Kiosk mode on your Raspberry Pi allows you to boot straight into a full-screen web page or an application without using the desktop environment. It’s the foundation for many different projects where you want to display information for a dedicated interaction with a user.
Kiosk mode will work on any Raspberry Pi. For this tutorial, we’ll be using a Raspberry Pi 4, so you will need a USB-C power supply and a micro-HDMI-to-standard-HDMI cable. Older models will require a micro USB power supply and a standard-HDMI-to-HDMI cable instead.
Kiosks are left powered for long periods of time, so it’s important to have a good quality power supply for your Raspberry Pi. We recommend the official USB-C and micro USB power supplies, as they are designed to provide a consistent +5.1V with captive (attached) USB cables. Don’t be tempted to use an old spare phone charger and cable you may have lying around as they may not provide sufficiently reliable power.
The type of display you require depends very much on your intended project. A TV or monitor with HDMI input is all that’s required for this guide, but you might find you need something more specific for an interactive experience or a more compact display. For example, the Raspberry Pi Touch Display is perfect for information dashboards, such as you might use in a Raspberry Pi weather station.
Another computer connected to your network. We’ll refer to this as “your usual computer”, to distinguish it from the Raspberry Pi computer that you are setting up in Kiosk mode. We’re going to be accessing and controlling the Raspberry Pi via Wi-Fi from this computer, so there is no need for an additional keyboard and mouse to be attached to your Raspberry Pi.
We’re going to use Raspberry Pi Imager to install Raspberry Pi OS (32-bit) onto your microSD card. Raspberry Pi Imager is available for free for Windows, macOS, Ubuntu for x86, and Raspberry Pi OS. Download it to your usual computer here.
Connect your microSD card to your usual computer using an SD card adapter if you need one. We recommend a minimum storage size of 16GB. Open Raspberry Pi Imager, click CHOOSE OS, and select Raspberry Pi OS (32-bit), which is the smaller-sized Raspberry Pi OS that includes a desktop environment but doesn’t come with unnecessary additional applications for this project.
CHOOSE STORAGE: Select your microSD card.
Press Ctrl-Shift-X to bring up the Raspberry Pi Imager advanced menu, or click the advanced menu cogwheel button in the bottom right corner:
Set a hostname of your choice; we’re using
kioskpi here. Check the Enable SSH (Secure Shell) box and set a username and password. You’ll need these details to access your Raspberry Pi later, so be sure to make a secure note of them. Configure your wireless LAN by checking the box, and replace XXXXXXX with your own SSID (network name) and password.
Click SAVE to close the advanced menu, and finally select WRITE to start the process of writing the operating system to the SD card, which will take a few minutes to complete.

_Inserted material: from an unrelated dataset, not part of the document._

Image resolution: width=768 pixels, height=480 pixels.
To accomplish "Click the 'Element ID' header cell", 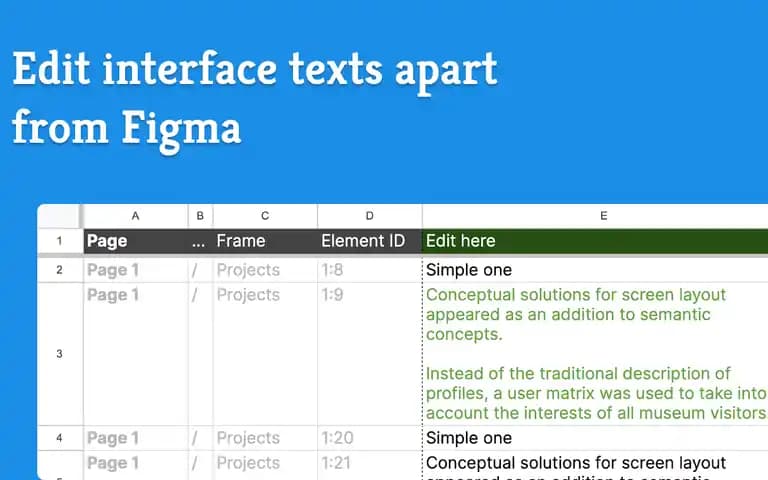I will [370, 241].
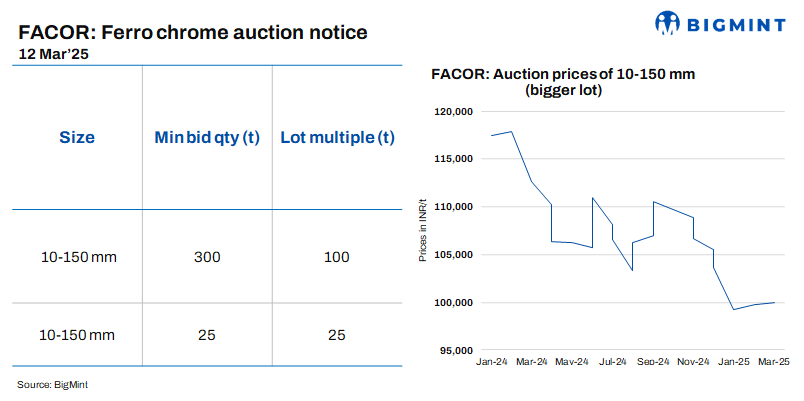Image resolution: width=804 pixels, height=401 pixels.
Task: Select the Min bid qty (t) header
Action: (x=206, y=137)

Insert your microSD card into your Raspberry Pi and connect it to the mains power via a USB-C power supply unit. Your Raspberry Pi will now boot for the first time and will connect to your Wi-Fi network automatically, as we have already given it all the credentials it needs.
Open a terminal session on your usual computer and run the following to access your Raspberry Pi via SSH, replacing “pi” and “kioskpi” with the username and hostname you chose:
$ ssh firstname.lastname@example.org
The fist time you do this, confirm that you want to connect. When asked, use the password you created in Raspberry Pi Imager:
$ ssh email@example.com The authenticity of host 'kioskpi.local (2a00:23c8:3880:d801:34e0:2052:bc72:dd67)' can't be established. ED25519 key fingerprint is SHA256:NjLggsBZzj6N99rABupQCwyhjNnGpeMT6T9jaoRShu8. This key is not known by any other names Are you sure you want to continue connecting (yes/no/[fingerprint])? yes Warning: Permanently added 'kioskpi.local' (ED25519) to the list of known hosts. firstname.lastname@example.org's password: Linux kioskpi 5.15.32-v7l+ #1538 SMP Thu Mar 31 19:39:41 BST 2022 armv7l The programs included with the Debian GNU/Linux system are free software; the exact distribution terms for each program are described in the individual files in /usr/share/doc/*/copyright. Debian GNU/Linux comes with ABSOLUTELY NO WARRANTY, to the extent permitted by applicable law. Last login: Mon Jun 13 12:17:17 2022 from 2a00:23c8:3880:d801:1c21:ea44:bec7:5113 pi@kioskpi:~ $
It’s best practice to run an update task for a fresh installation of Raspberry Pi OS, and it’s something that you should do regularly. You want to ensure the device is running with the very latest versions of all programs and security. Run the following two commands, typing
y and hitting Enter when prompted to continue:
$ sudo apt update $ sudo apt full-upgrade
Reboot your device to allow any changes to take effect:
$ sudo reboot
Now that your Raspberry Pi is fully updated and ready to go, log back in before moving on.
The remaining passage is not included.